Would you repeat every line of the data exactly?

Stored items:
<<<<
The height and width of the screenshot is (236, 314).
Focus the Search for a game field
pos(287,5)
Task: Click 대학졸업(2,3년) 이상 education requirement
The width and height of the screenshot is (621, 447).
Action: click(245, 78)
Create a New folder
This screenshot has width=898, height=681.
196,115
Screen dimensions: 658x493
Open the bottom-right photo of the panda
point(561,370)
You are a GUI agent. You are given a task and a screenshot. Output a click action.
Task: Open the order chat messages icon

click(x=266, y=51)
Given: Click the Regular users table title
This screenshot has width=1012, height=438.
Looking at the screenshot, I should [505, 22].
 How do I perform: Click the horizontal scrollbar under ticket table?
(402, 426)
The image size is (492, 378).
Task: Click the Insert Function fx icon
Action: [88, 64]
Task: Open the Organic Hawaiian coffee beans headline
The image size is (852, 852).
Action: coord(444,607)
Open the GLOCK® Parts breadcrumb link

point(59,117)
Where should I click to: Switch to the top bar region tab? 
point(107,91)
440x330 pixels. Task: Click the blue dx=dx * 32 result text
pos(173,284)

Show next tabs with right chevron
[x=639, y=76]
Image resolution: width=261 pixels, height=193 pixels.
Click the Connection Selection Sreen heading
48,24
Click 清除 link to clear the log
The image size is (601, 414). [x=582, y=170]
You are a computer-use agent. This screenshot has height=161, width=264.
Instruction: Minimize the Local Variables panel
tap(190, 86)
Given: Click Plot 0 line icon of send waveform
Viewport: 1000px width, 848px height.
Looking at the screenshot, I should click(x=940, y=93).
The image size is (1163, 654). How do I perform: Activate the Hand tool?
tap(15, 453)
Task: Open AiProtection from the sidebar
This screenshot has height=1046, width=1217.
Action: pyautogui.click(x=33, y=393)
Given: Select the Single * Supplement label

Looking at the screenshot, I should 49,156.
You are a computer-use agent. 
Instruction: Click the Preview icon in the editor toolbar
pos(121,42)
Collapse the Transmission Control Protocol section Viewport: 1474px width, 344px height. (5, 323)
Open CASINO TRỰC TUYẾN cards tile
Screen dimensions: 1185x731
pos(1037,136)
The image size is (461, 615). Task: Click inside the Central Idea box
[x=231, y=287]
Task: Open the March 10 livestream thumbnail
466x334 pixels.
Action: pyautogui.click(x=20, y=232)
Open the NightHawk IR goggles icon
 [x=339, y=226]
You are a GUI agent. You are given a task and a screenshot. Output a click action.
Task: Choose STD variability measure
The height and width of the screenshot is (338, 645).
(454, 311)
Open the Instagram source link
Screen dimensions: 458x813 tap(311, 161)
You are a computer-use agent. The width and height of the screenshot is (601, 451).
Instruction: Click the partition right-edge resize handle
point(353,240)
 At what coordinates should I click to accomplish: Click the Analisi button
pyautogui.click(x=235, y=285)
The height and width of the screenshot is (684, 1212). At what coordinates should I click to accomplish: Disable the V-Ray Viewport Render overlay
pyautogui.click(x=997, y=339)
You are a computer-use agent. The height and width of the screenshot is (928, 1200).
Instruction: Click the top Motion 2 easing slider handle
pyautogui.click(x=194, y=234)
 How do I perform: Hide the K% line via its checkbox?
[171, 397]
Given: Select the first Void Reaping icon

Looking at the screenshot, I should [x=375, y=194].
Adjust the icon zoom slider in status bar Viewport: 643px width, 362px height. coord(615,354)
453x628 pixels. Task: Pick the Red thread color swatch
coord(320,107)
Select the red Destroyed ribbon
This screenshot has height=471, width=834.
>>>>
Solution:
The height and width of the screenshot is (236, 314).
Focus the Search for a game field
pos(287,5)
Task: Click 대학졸업(2,3년) 이상 education requirement
The width and height of the screenshot is (621, 447).
Action: click(245, 78)
Create a New folder
This screenshot has width=898, height=681.
196,115
Screen dimensions: 658x493
Open the bottom-right photo of the panda
point(561,370)
You are a GUI agent. You are given a task and a screenshot. Output a click action.
Task: Open the order chat messages icon

click(x=266, y=51)
Given: Click the Regular users table title
This screenshot has width=1012, height=438.
Looking at the screenshot, I should [505, 22].
 How do I perform: Click the horizontal scrollbar under ticket table?
(402, 426)
The image size is (492, 378).
Task: Click the Insert Function fx icon
Action: [88, 64]
Task: Open the Organic Hawaiian coffee beans headline
The image size is (852, 852).
Action: coord(444,607)
Open the GLOCK® Parts breadcrumb link

point(59,117)
Where should I click to: Switch to the top bar region tab? 
point(107,91)
440x330 pixels. Task: Click the blue dx=dx * 32 result text
pos(173,284)

Show next tabs with right chevron
[x=639, y=76]
Image resolution: width=261 pixels, height=193 pixels.
Click the Connection Selection Sreen heading
48,24
Click 清除 link to clear the log
The image size is (601, 414). [x=582, y=170]
You are a computer-use agent. This screenshot has height=161, width=264.
Instruction: Minimize the Local Variables panel
tap(190, 86)
Given: Click Plot 0 line icon of send waveform
Viewport: 1000px width, 848px height.
Looking at the screenshot, I should click(x=940, y=93).
The image size is (1163, 654). How do I perform: Activate the Hand tool?
tap(15, 453)
Task: Open AiProtection from the sidebar
This screenshot has height=1046, width=1217.
Action: pyautogui.click(x=33, y=393)
Given: Select the Single * Supplement label

Looking at the screenshot, I should 49,156.
You are a computer-use agent. 
Instruction: Click the Preview icon in the editor toolbar
pos(121,42)
Collapse the Transmission Control Protocol section Viewport: 1474px width, 344px height. (5, 323)
Open CASINO TRỰC TUYẾN cards tile
Screen dimensions: 1185x731
pos(1037,136)
The image size is (461, 615). Task: Click inside the Central Idea box
[x=231, y=287]
Task: Open the March 10 livestream thumbnail
466x334 pixels.
Action: pyautogui.click(x=20, y=232)
Open the NightHawk IR goggles icon
 [x=339, y=226]
You are a GUI agent. You are given a task and a screenshot. Output a click action.
Task: Choose STD variability measure
The height and width of the screenshot is (338, 645).
(454, 311)
Open the Instagram source link
Screen dimensions: 458x813 tap(311, 161)
You are a computer-use agent. The width and height of the screenshot is (601, 451).
Instruction: Click the partition right-edge resize handle
point(353,240)
 At what coordinates should I click to accomplish: Click the Analisi button
pyautogui.click(x=235, y=285)
The height and width of the screenshot is (684, 1212). At what coordinates should I click to accomplish: Disable the V-Ray Viewport Render overlay
pyautogui.click(x=997, y=339)
You are a computer-use agent. The height and width of the screenshot is (928, 1200).
Instruction: Click the top Motion 2 easing slider handle
pyautogui.click(x=194, y=234)
 How do I perform: Hide the K% line via its checkbox?
[171, 397]
Given: Select the first Void Reaping icon

Looking at the screenshot, I should [x=375, y=194].
Adjust the icon zoom slider in status bar Viewport: 643px width, 362px height. coord(615,354)
453x628 pixels. Task: Pick the Red thread color swatch
coord(320,107)
Select the red Destroyed ribbon
This screenshot has height=471, width=834.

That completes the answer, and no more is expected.